George Osborne received a ‘manifesto’ for the pub industry from three industry CEOs when he visited Banks’s Brewery on Monday.
Ralph Findlay of Marston’s, Alistair Darby of Mitchells & Butlers and Mike Tye of Spirit Pub Company told the Chancellor of their hopes for: help with jobs and growth; reductions in the cost of doing business; and cuts in red tape.
Findlay told M&C Report: “He spent the best part of one-and-a-half hours with us. And we tried to strike a balance between welcoming those government policies and decisions that are positive for our businesses, and setting out things we’d like to see changed.”
Jobs and growth
He said that he believes the government “gets” pubs, and the relationship between levels of taxation on the sector and job creation. “We told the Chancellor that we employ 65,000 people between us and that in 2014 we are planning £265m of investment. This is not a sunset industry, it is in growth. And the fact that the economic climate is getting better is contributing to increased confidence in making those investment decisions.
“We also talked about apprenticeships. Our three companies have 4,000 live apprenticeships, and we support what the government has been doing in this area. We told the Chancellor that as 50% of the people we employ are under 25, it would be very positive if the government would extend apprenticeship reliefs for under 21-year-olds to under 25s. He noted that.
“And we discussed the national minimum wage, saying we support the principle of increasing pay ahead of inflation for our lowest paid employees. But we asked to be able to work with the government to ensure that this transition is managed in an affordable way.”
Cost of doing business
On reductions in the cost of doing business, Findlay, Darby and Tye addressed business rates, arguing that the current situation penalises bricks and mortar businesses versus online businesses. While they conceded that there had been some positive steps for pubs in terms of rates relief, they made “a case for a rethink on how business rates work”.
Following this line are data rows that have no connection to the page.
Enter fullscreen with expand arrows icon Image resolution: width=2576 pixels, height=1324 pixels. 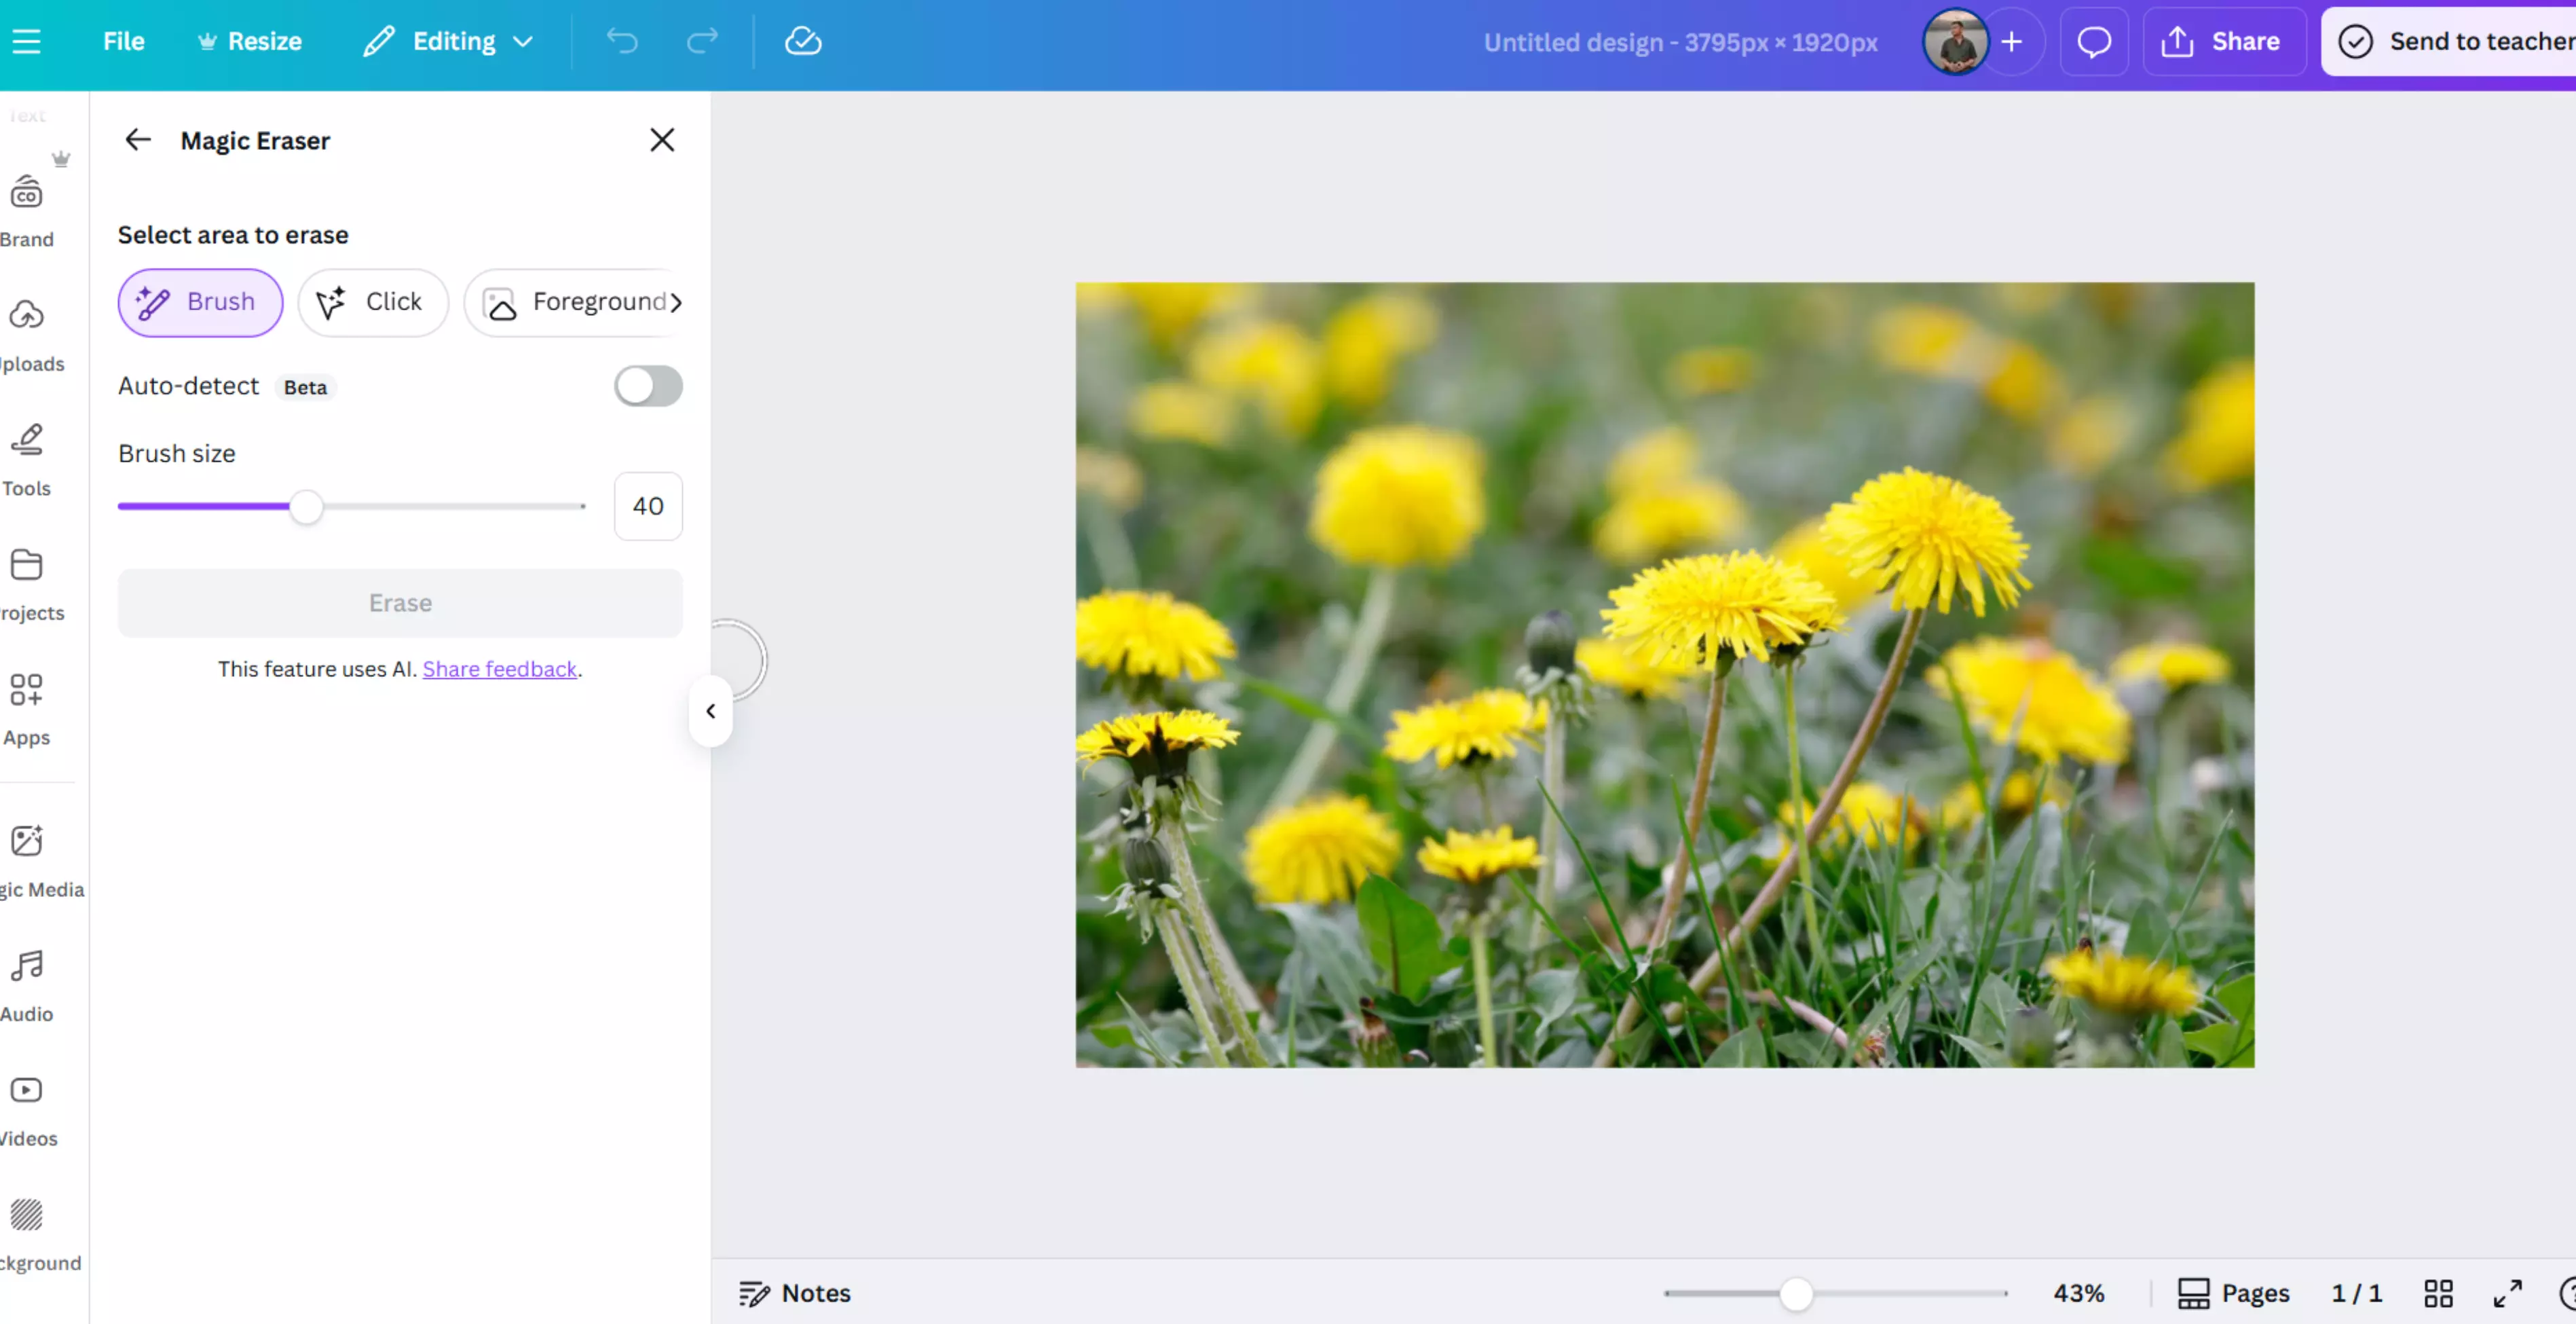(2507, 1293)
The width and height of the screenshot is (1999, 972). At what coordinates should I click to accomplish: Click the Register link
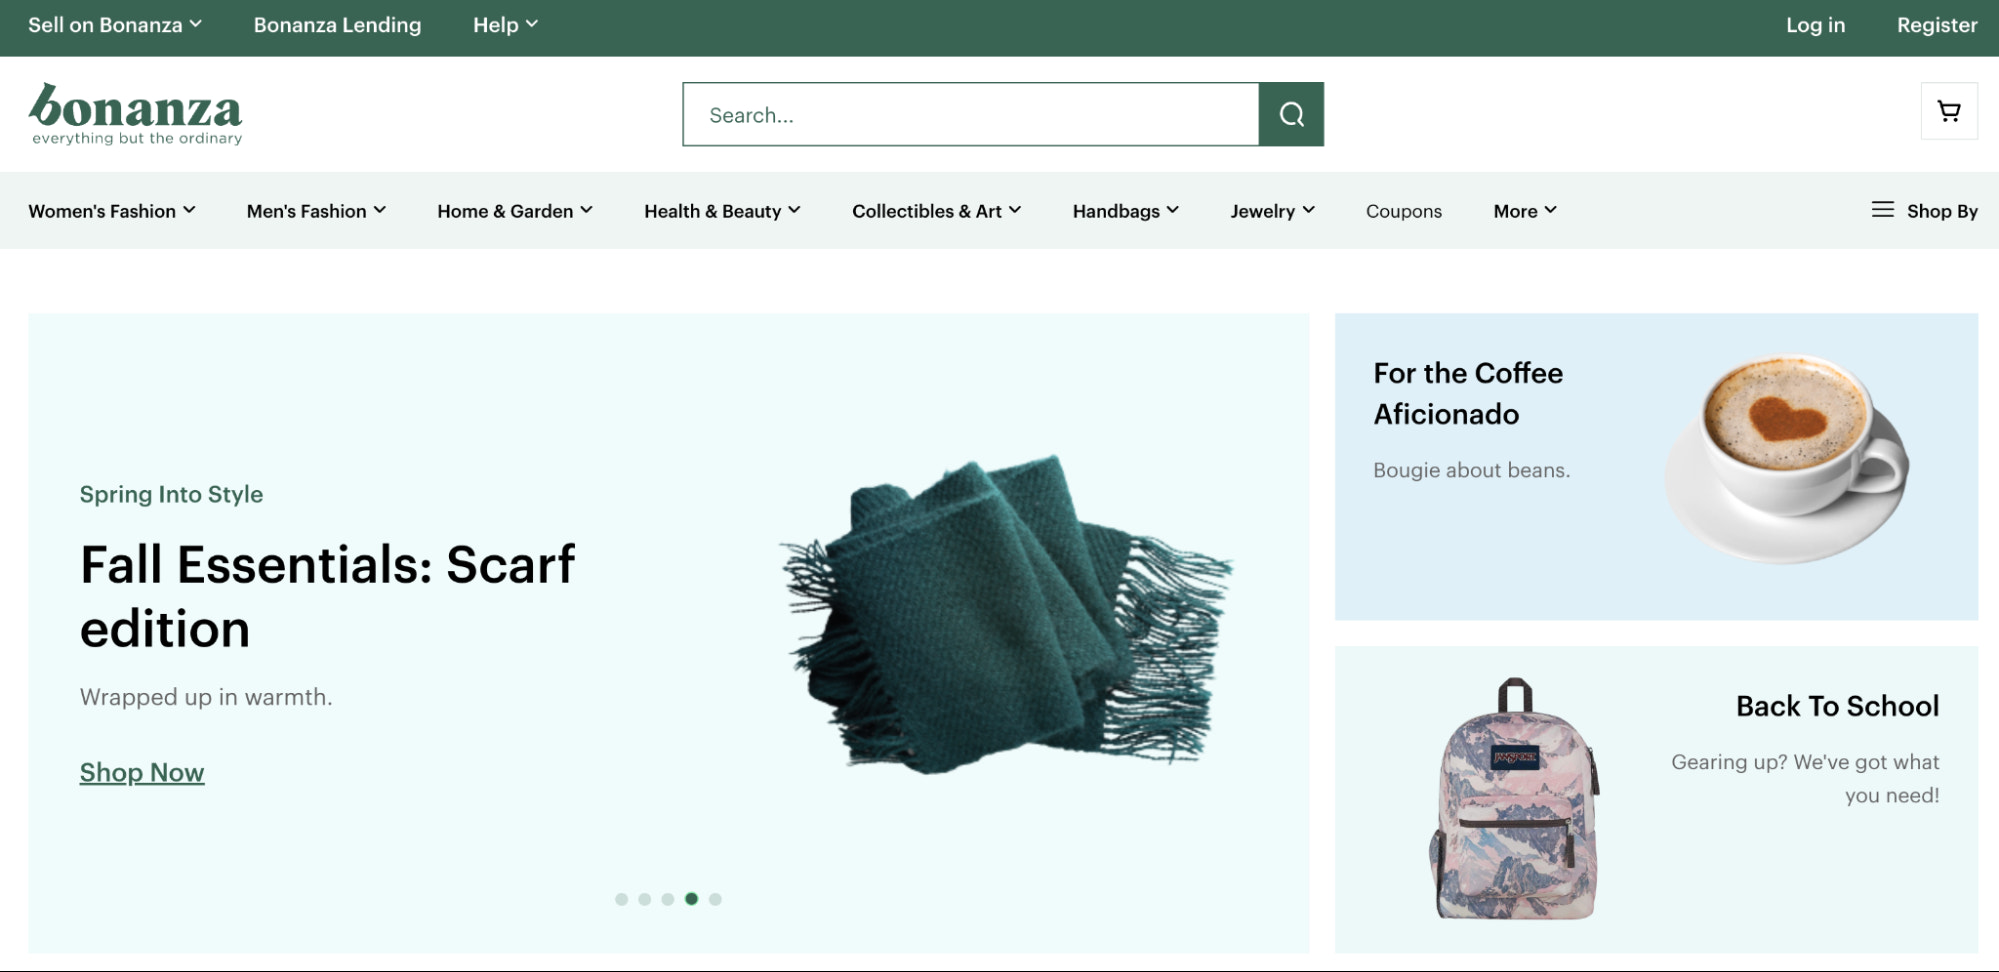(1935, 25)
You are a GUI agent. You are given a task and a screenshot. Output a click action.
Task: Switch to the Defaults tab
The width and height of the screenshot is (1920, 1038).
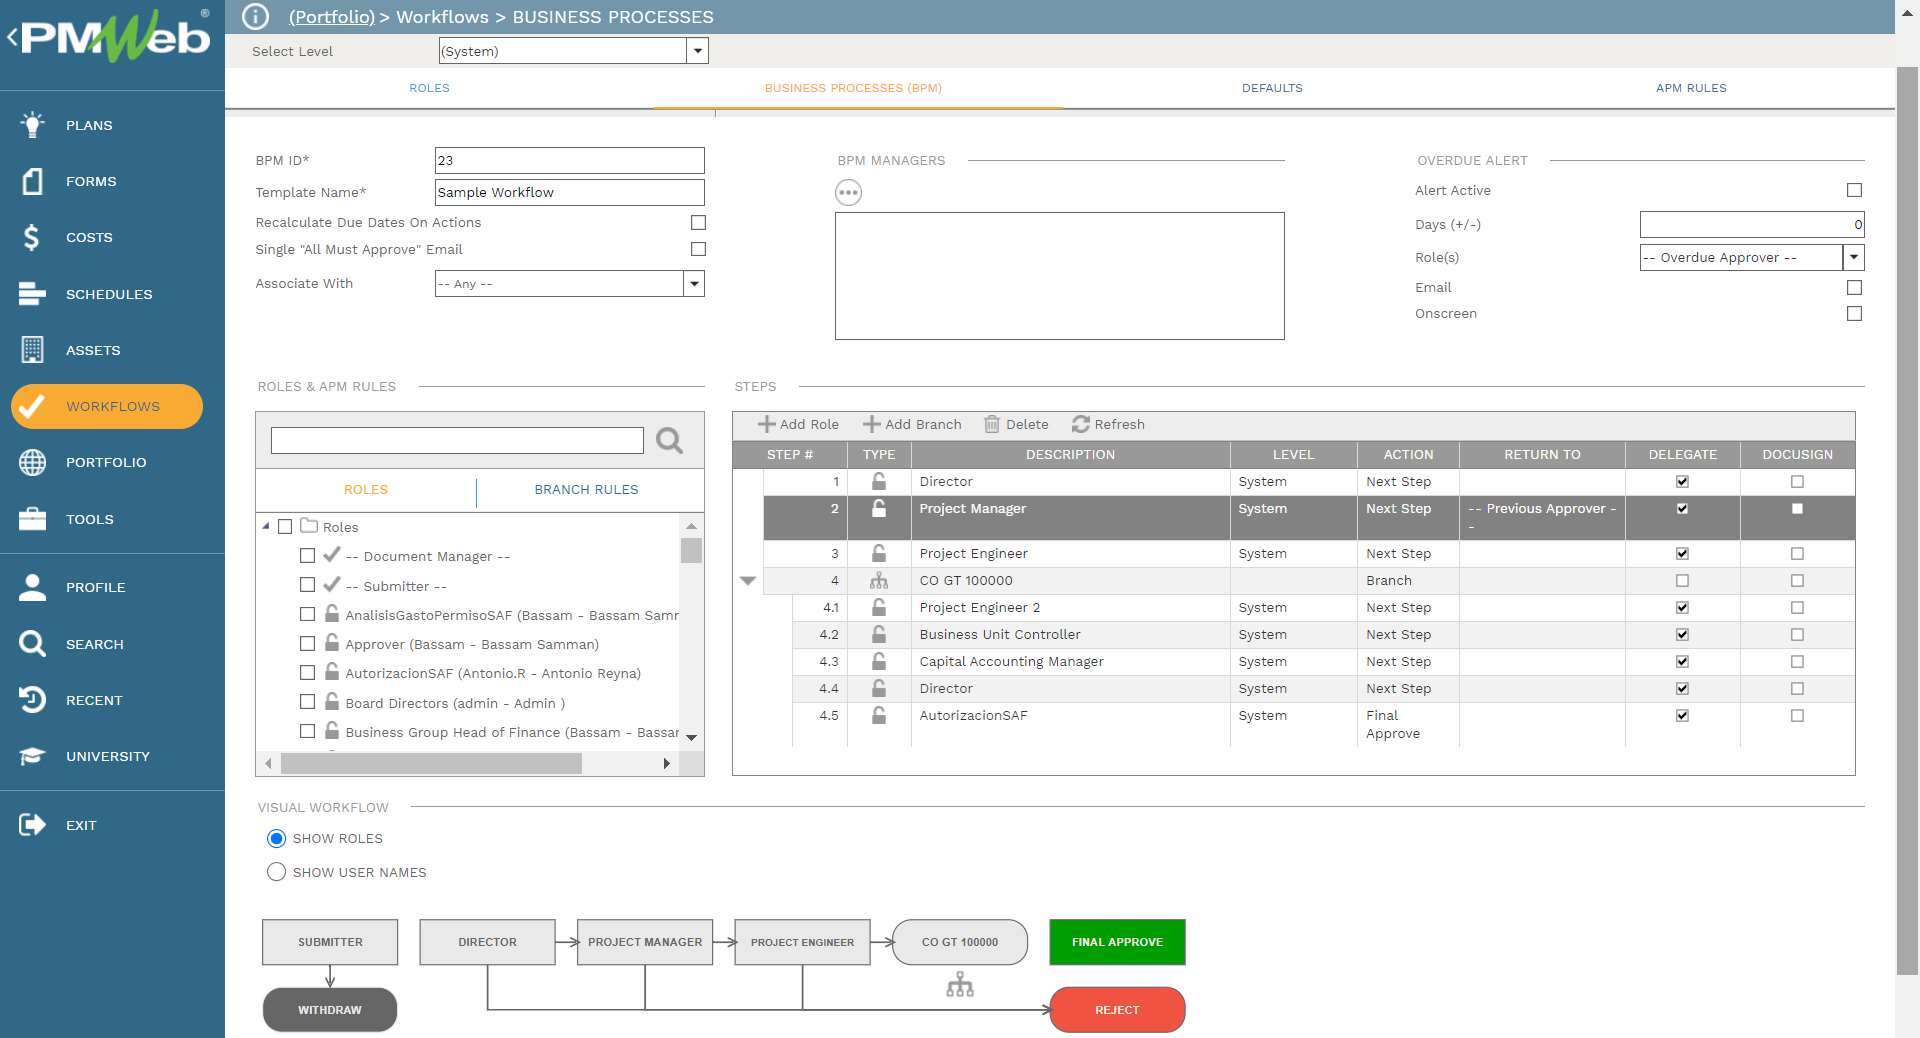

Findlay added: “We’ve seen beer duty cut in the last two Budgets, and made the point that our relationship with the government, which was previously characterised by legislation and tax rises, is getting much better. And we asked: ‘How we can build on this?’”
However, on VAT, the Chancellor made it clear that a cut for the hospitality sector is not on the agenda. “That shouldn’t stop us making the point [about the VAT disparity between pubs and supermarkets],” said Findlay. “However, we must focus our efforts on areas where there is an opportunity for things to happen.”
Finally, on red tape, the trio discussed the risk of a “significant and disproportionate” hike in licence fees. Findlay reported that the Chancellor said this was something he would look into. “We made a plea for a moratorium on licensing regulations,” he said.
“And on planning, as businesses that invest in new builds and refurbishments, we expressed our frustrations with some local authorities, and said support from the government to tackle unnecessary delays is essential.”
Government plans for a statutory code of practice for pub companies were not discussed at length, Findlay said, as they are not within the Chancellor’s direct remit.